HOW TO EAT AFTER EXERCISE
- NUA Naturals
- Sep 25, 2016
- 1 min read

You’ve sweated out all the toxins and now you are STARVING! So what’s the best food to re-fuel?
Whichever physical activity you enjoy, these key nutrients will help replenish your energy stores.
Protein
After intense training your body naturally enters a catabolic (muscle breakdown) phase. To aid recovery, eat protein five to fifteen minutes after working out. Good sources include Rice Protein, Chia Seeds, Hemp Seeds and Spirulina.

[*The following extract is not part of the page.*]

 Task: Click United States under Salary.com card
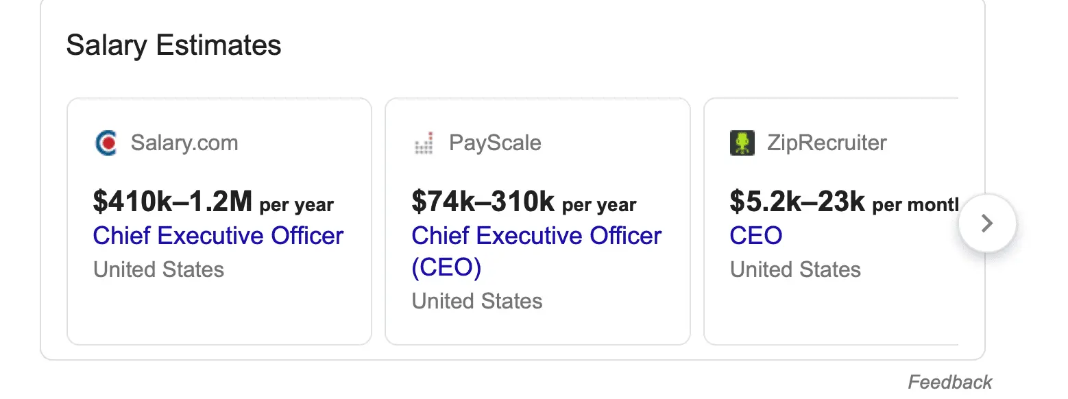pyautogui.click(x=158, y=269)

Try a Chia Pudding (recipe here) or have a plant-based protein shake (recipe here)
Magnesium
This alkaline mineral is easily lost via sweating. It is required for hundreds of metabolic actions throughout the body and plays a key role in muscle and nerve control. So if you’re prone to aches or stiffness, this nutrient is essential. Magnesium - rich foods include dark leafy greens – kale, spinach, parsley – as well as cacao, which are all great smoothie additions. Check out our Cacao range HERE - there are so many cacao ingredients to choose from.
Carbohydrates
Carbs are needed to replenish glycogen, which is depleted after heavy training. If you have returned from a yoga class and don’t feel desperately hungry, then a smoothie or juice with an apple and plenty of greens might be enough to last until a mid morning snack. But if you’ve trained like a Trojan, go for something more sustaining like gluten free oats.